We should be thankful to have had the joys of watching a team make a run of six straight trips to the Eastern Conference Finals, which included 2 Finals appearances and one NBA Championship. We should also be proud to have witnessed our team succeed with “unselfish” players, who worked well off of and with one another and did it with a true tough-minded defensive identity.
But with the ravishes of time come change and one that is first met with resistance, so much so that fans and media people alike have not been thrilled about this season.
Aiding in this disappointment was the trade of the popular Chauncey Billups, the unenviable task of trying to integrate the talents of Allen Iverson, the hiring a rookie head coach in Michael Curry, seemingly uninspired play, and now a rash of injuries a month before the season concludes.

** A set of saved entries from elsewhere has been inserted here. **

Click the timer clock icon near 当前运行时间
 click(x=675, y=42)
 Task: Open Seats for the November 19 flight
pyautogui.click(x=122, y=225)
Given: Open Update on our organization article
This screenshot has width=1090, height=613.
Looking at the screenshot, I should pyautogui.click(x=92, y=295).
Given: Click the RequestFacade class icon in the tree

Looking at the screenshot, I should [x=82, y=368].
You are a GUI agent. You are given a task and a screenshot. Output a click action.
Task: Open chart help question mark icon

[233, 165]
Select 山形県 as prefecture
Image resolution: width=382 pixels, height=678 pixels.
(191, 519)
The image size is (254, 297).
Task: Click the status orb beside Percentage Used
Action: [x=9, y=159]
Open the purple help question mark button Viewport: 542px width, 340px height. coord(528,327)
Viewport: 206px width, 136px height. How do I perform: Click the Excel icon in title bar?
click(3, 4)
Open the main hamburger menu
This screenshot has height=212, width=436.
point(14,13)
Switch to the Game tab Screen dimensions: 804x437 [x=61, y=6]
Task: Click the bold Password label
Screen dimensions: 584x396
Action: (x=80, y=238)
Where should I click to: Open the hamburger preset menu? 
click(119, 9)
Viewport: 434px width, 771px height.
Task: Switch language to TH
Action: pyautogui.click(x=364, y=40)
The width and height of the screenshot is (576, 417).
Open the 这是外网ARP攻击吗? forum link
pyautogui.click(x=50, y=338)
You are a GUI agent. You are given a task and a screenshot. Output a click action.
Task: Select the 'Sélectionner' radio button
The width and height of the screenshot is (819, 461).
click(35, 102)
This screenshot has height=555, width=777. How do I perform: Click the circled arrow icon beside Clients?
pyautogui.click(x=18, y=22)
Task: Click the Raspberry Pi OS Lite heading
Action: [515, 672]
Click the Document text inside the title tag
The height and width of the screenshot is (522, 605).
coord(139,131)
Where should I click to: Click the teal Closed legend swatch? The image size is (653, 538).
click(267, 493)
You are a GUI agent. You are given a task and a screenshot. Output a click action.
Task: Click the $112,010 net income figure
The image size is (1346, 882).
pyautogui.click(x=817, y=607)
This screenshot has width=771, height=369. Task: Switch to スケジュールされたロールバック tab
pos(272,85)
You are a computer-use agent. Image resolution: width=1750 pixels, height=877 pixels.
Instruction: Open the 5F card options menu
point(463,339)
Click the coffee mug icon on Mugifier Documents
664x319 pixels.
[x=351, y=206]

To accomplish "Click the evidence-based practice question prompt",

I’d like to think we as committed residence of PistonNation are smart enough to recognize that the team we had come to love and identify with had seen its best days. With three straight years of losing in the conference finals, other contenders starting to pass by like the new sports car fresh off the assembly line and players getting old, one would think that change had to happen. Moreover, if the team was kept together and went on to lose in the 2nd round or conference finals again then everyone would be screaming for something new any so what’s the difference?
I also believe we should be thankful to have a team president in Joe Dumars, who has the presence of mind to see decline and recognize a need for such change. Besides, who’s better at determining such thing than a former player who has experienced the highs of winning in the NBA and the lows of the lottery?
In case you didn’t know (or forgot), Dumars played on a championship team where during his hall-of-fame career, he was not only an integral part, by winning a Finals MVP, he also was lauded for his cerebral sense and for being a multi-dimensional talent. Unfortunately, he was also apart of a franchise that had fallen on hard times after the glory days, only to try to spray over the stink of mediocrity with bad personnel decisions and the dreaded horses head teal uniforms.
My point is that, all great teams have a point where they are off for at least a season but, stability and sound decision-making (which the Pistons have) will be the determining factor to how long the frustration will last.
None of us can predict the future but, I’m confident that we won’t see too many more seasons like this because, of the track record. Think of this as the 2001 season reincarnated (one that included: Mateen Cleaves, Joe Smith, and John Wallace) which was a season of salary cap clearing and developing youth. Just that team didn’t make the playoffs. Also the team was loaded with cap space, a new coach, and a budding star on the rise…. Sound familiar?
So let’s be appreciative of what we’ve enjoyed and also take our lumps from all the other so-called fans of the “popular” teams. It will make it that much sweater when we’re right back on top…. Right?